BTW: I can confirm that rsync --checksum would work as expected:
ssh `whoami`@$B 'rm -f dst/data/*'
rsync -av --checksum --link-dest=../ref/ data `whoami`@$B:dst/
ssh `whoami`@$B 'ls -li dst/data/ ; cat dst/data/*'

Have fun,
Joachim
Comment 2 Wayne Davison 2006-09-30 10:34:14 UTC
The --link-dest option only links files together that are found to be identical during the pre-transfer identicality checking, never as an extra check after a file has been updated (though it would be nice to add that as an improvement at some point, it doesn't work that way at present).

So, I think the new behavior in CVS is misguided in its attempt to make the --link-dest option play nice with the --ignore-times option.  I've removed that code and also added a mention to the --link-dest section that --ignore-times will prevent any hard-linking from occurring (though it will use the hierarchy to make the transfers more efficient).
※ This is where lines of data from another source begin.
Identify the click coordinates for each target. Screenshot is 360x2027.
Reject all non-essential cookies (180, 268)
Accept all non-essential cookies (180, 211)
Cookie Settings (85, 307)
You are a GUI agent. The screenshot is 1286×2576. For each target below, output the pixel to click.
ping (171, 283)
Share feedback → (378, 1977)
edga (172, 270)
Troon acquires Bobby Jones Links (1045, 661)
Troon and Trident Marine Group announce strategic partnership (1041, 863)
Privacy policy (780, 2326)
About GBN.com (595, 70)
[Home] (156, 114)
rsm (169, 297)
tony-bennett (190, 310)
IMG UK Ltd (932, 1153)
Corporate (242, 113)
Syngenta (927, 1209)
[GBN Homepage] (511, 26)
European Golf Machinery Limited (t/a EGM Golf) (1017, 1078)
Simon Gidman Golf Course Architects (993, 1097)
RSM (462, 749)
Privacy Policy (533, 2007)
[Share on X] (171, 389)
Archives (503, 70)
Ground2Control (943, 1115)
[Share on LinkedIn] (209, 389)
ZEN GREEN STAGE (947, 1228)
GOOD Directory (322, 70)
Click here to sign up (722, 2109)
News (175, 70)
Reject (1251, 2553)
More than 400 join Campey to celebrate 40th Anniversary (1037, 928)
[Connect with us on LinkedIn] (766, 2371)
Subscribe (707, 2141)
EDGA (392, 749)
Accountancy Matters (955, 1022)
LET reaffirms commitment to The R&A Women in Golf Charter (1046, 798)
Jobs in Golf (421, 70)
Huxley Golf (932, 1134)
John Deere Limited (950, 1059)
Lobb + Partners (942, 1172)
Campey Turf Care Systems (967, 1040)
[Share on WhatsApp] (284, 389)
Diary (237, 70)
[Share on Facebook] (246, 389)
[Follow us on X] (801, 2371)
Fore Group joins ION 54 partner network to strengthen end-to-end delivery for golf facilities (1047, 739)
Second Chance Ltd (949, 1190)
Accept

I'll turn this bug report into a feature request:

It would be nice if the receiver would notice that it copied 100% of the data from a --link-dest basis file to the destination temp file while also having all preserved attributes the same.  Such a file would get its temp file dropped and the destination file hard-linked to the --link-dest basis file.
Comment 3 Wayne Davison 2006-09-30 10:47:50 UTC
Let me comment about the checksum slowness:

There is a diff in the patches dir named early-checksum.diff that makes the receiver do its checksumming at the same time that the sender is doing its checksumming.  I'm considering including this patch, but I need to do some more performance testing first.
Comment 4 Matt McCutchen 2006-09-30 11:30:07 UTC
(In reply to comment #2)
> It would be nice if the receiver would notice that it copied 100% of the data
> from a --link-dest basis file to the destination temp file while also having
> all preserved attributes the same.

Along the same lines, if rsync notices that the temp file has the same data as the existing destination file, it could discard the temp file and instead tweak attributes of the existing destination file as it would have if the quick check had passed.  This way, if I wished to copy into a destination in which make is being used, I could disable --times, and the mtime of a destination file would only be hit if its data actually changed.
Comment 5 Matt McCutchen 2008-08-18 09:00:42 UTC
The post-transfer tweaks or --link-dest checks discussed here would be based on the identical-data check of bug 5583.